(TASK REQUIREMENTS) Reproduce word for word the lines below, starting at the line containing "You are a GUI" and ending at the line containing "At what coordinates", with both of those lines included.

(EXCERPTED DATA)
****
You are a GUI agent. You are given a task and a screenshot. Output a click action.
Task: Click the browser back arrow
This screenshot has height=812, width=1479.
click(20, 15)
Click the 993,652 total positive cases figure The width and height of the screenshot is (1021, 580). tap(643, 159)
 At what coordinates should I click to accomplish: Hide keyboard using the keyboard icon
****
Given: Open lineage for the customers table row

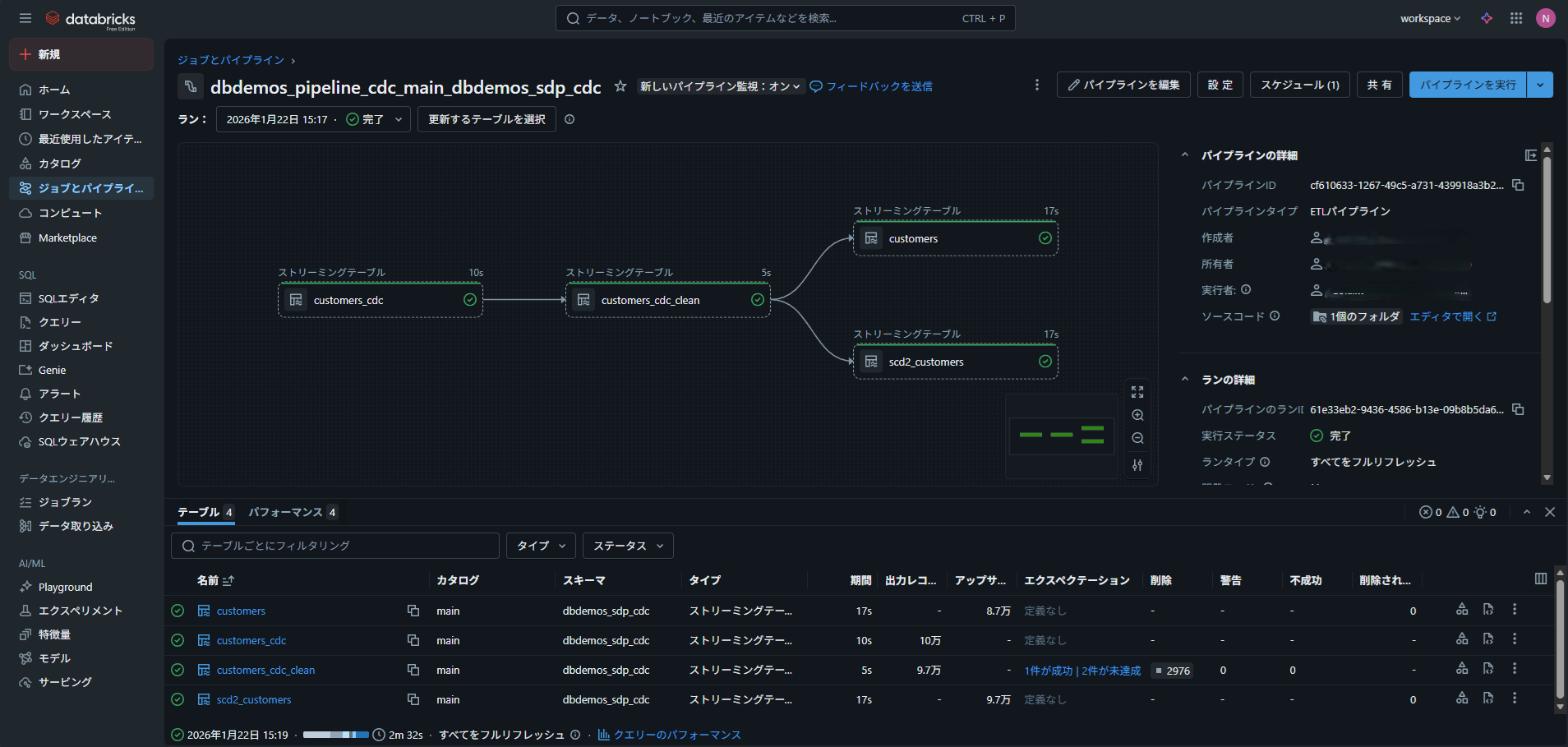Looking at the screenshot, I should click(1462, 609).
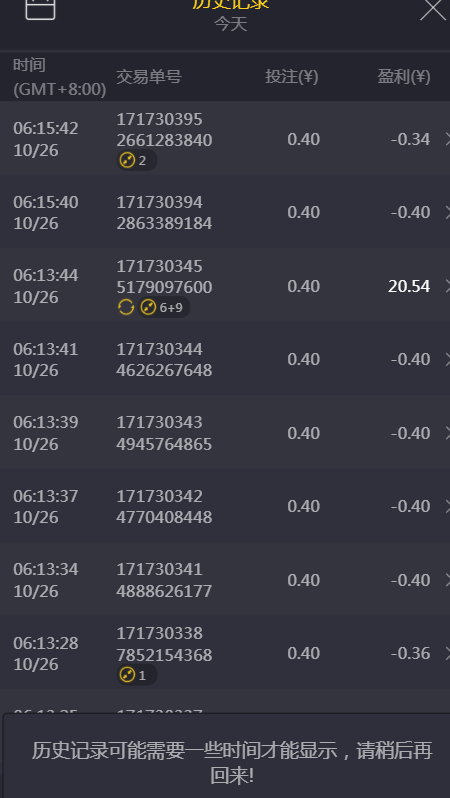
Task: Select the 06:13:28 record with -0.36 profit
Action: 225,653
****
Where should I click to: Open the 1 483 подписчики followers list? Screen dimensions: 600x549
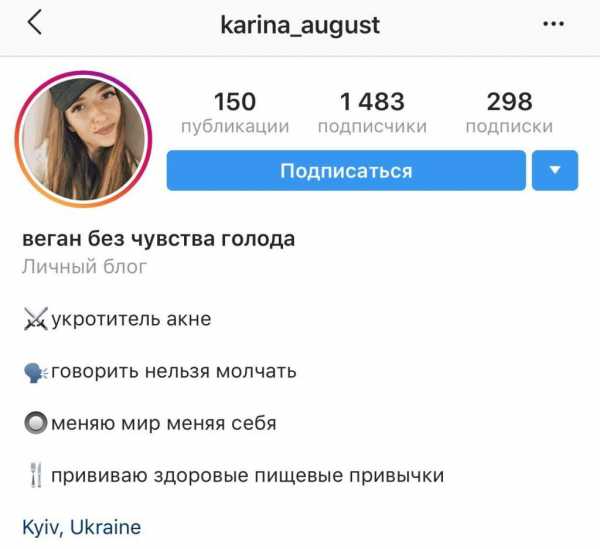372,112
****
(OUTPUT OF THE EXERCISE)
You are a GUI agent. You are given a task and a screenshot. Output a click action.
Task: Click the browser back arrow
This screenshot has height=812, width=1479.
click(20, 15)
Click the 993,652 total positive cases figure The width and height of the screenshot is (1021, 580). tap(643, 159)
 At what coordinates should I click to accomplish: Hide keyboard using the keyboard icon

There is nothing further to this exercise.